_SOURCE TEXT_

As we travel, I have been endeavouring to read for half an hour before breakfast. The book I’m reading at the moment is ‘Nurturing the Prophetic Imagination’, a series of essays in tribute to Walter Brueggemann’s classic, ‘The Prophetic Imagination’. (Sandy got me a signed copy of his new edition when she met him at a conference in the US last year!)
This morning I discovered another saint I identify with, German Protestant theologian Dorothee Soelle (1929-2003).
Apparently she often told a story from Berthold Brecht’s play, ‘Mother Courage and her Children’.
The play takes place in Northern Europe during the Thirty Years War (1618-1648) that pitted Protestants against Catholics and emerging nation states against the consolidated interests of Rome. The play ends in 1636 as one of Mother Courage’s children, Kattrin, a young girl who cannot speak, is told “Pray, you poor creature, pray! when soldiers lay siege to the town during the night. As all the others bend their knees and begin to recite well-known prayers, Kattrin slips away to the rooftop of the barn and plays her drum. The sound of her drumming wakes up the sleeping town and gives them a chance to fight for their lives. Kattrin loses her life in the battle but her actions save the village. Kattrin’s prayer is one of action and defiance rather than quiet acquiescence.

_RECORDS_

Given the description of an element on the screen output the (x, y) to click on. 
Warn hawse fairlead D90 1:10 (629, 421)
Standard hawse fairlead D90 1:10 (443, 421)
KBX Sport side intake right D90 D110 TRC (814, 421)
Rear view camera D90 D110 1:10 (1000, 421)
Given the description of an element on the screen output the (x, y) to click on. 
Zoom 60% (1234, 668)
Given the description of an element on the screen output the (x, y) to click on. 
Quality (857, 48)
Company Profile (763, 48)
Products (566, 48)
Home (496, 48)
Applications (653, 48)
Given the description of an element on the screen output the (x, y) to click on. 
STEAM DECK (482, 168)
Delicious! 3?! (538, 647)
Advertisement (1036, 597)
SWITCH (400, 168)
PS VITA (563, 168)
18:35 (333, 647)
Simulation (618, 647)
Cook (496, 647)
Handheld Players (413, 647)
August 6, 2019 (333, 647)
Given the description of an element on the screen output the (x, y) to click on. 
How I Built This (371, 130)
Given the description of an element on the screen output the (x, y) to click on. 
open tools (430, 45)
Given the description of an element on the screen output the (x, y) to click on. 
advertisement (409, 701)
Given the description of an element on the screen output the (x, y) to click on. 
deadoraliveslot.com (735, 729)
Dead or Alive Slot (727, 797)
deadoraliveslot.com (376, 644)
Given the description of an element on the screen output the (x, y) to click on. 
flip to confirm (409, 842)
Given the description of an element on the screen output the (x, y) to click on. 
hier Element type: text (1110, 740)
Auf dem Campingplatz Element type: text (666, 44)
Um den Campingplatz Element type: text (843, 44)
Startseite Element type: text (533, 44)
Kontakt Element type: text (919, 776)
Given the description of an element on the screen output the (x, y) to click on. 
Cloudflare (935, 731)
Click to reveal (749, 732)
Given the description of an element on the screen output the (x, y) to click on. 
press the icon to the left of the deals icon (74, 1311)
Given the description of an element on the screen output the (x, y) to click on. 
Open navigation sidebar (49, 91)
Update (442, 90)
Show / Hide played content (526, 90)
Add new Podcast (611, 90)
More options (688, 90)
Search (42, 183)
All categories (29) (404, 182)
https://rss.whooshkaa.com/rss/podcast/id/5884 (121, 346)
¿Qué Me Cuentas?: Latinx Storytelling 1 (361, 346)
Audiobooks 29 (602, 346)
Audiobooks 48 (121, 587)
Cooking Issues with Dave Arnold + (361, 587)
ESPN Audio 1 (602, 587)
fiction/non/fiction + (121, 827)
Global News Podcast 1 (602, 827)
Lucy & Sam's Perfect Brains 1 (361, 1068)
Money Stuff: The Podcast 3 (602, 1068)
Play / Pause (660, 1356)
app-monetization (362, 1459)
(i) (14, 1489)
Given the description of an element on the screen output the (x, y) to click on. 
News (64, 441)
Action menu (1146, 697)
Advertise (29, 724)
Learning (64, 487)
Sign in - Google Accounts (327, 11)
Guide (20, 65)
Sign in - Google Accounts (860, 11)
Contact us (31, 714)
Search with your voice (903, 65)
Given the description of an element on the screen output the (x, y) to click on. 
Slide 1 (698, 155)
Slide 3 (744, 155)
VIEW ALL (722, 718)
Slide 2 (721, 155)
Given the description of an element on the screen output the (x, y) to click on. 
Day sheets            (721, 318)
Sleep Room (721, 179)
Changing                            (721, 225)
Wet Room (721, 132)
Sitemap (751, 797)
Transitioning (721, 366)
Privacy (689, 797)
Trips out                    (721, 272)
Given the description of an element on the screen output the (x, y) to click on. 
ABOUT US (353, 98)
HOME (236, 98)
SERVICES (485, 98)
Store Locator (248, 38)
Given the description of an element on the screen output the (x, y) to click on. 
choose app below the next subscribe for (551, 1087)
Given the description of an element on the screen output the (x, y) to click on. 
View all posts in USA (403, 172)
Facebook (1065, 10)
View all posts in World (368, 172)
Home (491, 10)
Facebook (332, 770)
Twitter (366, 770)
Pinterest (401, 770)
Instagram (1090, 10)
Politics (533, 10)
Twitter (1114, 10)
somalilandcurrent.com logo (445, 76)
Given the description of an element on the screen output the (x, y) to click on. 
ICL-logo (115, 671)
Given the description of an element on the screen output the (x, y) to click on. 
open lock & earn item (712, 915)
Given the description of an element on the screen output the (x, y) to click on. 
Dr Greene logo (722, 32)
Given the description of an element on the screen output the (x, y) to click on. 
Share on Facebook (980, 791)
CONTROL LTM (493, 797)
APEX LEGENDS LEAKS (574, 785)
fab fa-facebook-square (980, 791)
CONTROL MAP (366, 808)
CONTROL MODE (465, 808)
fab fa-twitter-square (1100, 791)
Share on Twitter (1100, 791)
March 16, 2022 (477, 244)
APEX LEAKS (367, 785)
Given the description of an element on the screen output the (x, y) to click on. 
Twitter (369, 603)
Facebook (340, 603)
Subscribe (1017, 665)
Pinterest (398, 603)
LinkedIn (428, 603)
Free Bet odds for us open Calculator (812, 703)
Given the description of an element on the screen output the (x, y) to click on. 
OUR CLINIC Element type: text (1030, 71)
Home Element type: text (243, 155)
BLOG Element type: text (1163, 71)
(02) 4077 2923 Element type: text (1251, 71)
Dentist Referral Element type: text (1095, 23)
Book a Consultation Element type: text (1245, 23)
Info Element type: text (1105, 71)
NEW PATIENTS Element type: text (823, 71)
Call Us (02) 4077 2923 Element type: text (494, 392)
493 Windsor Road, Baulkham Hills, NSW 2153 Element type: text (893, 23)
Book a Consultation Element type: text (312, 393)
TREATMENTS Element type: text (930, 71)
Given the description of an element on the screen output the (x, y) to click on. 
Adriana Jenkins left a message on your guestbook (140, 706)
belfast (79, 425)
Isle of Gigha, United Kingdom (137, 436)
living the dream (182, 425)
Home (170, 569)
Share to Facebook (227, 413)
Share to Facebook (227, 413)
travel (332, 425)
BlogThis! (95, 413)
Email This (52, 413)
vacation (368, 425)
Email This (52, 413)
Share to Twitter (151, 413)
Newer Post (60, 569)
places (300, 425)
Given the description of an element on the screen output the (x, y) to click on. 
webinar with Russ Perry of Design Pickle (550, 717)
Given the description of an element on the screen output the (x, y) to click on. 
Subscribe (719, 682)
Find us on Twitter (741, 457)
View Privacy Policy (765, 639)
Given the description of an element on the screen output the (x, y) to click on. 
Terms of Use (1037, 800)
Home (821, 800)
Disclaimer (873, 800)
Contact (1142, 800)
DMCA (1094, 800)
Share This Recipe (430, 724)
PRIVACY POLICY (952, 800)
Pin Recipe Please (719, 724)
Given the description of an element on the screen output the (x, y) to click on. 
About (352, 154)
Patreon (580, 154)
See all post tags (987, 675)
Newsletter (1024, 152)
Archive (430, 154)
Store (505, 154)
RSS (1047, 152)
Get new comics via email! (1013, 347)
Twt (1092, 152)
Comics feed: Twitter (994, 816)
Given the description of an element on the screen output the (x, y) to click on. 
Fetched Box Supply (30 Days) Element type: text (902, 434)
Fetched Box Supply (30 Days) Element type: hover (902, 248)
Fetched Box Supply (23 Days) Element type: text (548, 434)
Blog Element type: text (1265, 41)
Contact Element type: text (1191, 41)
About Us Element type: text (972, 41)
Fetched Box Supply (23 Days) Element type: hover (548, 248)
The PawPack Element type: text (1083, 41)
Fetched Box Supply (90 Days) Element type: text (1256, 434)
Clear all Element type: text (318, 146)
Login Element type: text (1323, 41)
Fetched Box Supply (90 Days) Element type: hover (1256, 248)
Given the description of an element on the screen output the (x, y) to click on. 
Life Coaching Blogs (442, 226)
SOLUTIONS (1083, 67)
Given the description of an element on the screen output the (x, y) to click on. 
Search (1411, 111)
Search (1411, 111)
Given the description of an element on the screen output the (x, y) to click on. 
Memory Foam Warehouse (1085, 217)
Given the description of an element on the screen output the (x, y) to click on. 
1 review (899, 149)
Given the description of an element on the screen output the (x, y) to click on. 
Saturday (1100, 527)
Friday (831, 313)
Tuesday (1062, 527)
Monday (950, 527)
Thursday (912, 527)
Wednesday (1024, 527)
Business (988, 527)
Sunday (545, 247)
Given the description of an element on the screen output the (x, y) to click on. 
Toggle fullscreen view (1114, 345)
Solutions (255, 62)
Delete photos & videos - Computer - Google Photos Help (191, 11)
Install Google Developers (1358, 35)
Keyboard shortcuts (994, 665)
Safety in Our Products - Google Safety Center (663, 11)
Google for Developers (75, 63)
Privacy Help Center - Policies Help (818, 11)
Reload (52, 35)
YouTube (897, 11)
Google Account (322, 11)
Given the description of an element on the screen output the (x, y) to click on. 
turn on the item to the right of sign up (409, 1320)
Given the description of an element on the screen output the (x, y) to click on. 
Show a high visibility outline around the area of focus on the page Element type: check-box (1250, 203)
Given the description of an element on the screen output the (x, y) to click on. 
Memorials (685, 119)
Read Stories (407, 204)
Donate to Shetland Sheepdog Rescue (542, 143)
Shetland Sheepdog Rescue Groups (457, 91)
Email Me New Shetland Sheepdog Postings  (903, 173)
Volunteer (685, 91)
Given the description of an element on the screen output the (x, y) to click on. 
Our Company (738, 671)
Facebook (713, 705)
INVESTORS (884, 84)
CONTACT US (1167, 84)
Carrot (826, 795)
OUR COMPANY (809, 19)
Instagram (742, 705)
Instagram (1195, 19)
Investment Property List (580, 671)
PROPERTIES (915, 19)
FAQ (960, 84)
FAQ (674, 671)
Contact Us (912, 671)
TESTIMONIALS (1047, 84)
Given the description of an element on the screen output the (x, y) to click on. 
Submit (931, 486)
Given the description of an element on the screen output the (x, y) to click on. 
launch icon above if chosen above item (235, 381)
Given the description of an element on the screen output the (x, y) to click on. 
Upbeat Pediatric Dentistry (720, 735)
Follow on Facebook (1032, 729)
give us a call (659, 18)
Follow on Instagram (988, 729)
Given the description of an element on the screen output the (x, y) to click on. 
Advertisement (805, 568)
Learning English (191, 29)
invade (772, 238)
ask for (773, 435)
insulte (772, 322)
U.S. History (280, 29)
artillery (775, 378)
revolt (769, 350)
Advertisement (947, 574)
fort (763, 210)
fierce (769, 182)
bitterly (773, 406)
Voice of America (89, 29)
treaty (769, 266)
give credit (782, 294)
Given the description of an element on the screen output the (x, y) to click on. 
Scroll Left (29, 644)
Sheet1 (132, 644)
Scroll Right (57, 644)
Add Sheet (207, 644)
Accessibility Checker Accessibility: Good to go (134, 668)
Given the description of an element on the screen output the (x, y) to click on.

_TASKS TO CARRY OUT_
**a.** Answer these from the passage about Dorothee Soelle's story:
(i) What book is the writer reading before breakfast?
(ii) In what year does the play end?
(iii) Where does Kattrin go to play her drum?
**b.** Carry on the passage about Dorothee Soelle's story, picking up after its final sentence.
The entries play no part in this work.

_RESPONSES FOR EACH TASK_
**a.**
(i) 'Nurturing the Prophetic Imagination'
(ii) 1636
(iii) The rooftop of the barn

**b.**
This was a story Soelle told in 1968 when she was still simmering with anger at her own country and how it acquiesced to the Holocaust. In the great silence of the German people, where were the rooftop drummers? (Just go to church and pray quietly…get an education and get ahead…don’t ask too many questions about the government or military police…)
Later, she reconciled prayer and prophetic action for herself as ‘living out God’ in daily life – embedding the vision of ‘on earth as it is in heaven’ in our hearts, minds and hands.
To live out God is to celebrate freedom, dignity and hope in the midst of daily life, together, right here and now.
For me, Oasis has always been about just that – embedding this vision of a renewed earth through the quality of relationships we form and breaking the silence about whatever demeans human flourishing.
But we ‘break the silence’ not so much by words, but paradoxically, by listening – for only when there is someone to listen can the deep world of the human heart find expression (Nouwen).
And we may also break the silence by symbolic action, eliciting a response and therefore opening a conversation.
Brueggemann says, if all that we see and touch has been been imaginatively constructed, then it may equally be re-imagined, and reconstructed. That is the meaning of ‘Prophetic Imagination’.
Oasis is a re-imagined community of hospitality to each other that involves inclusion of all and has a heart and mind for well being.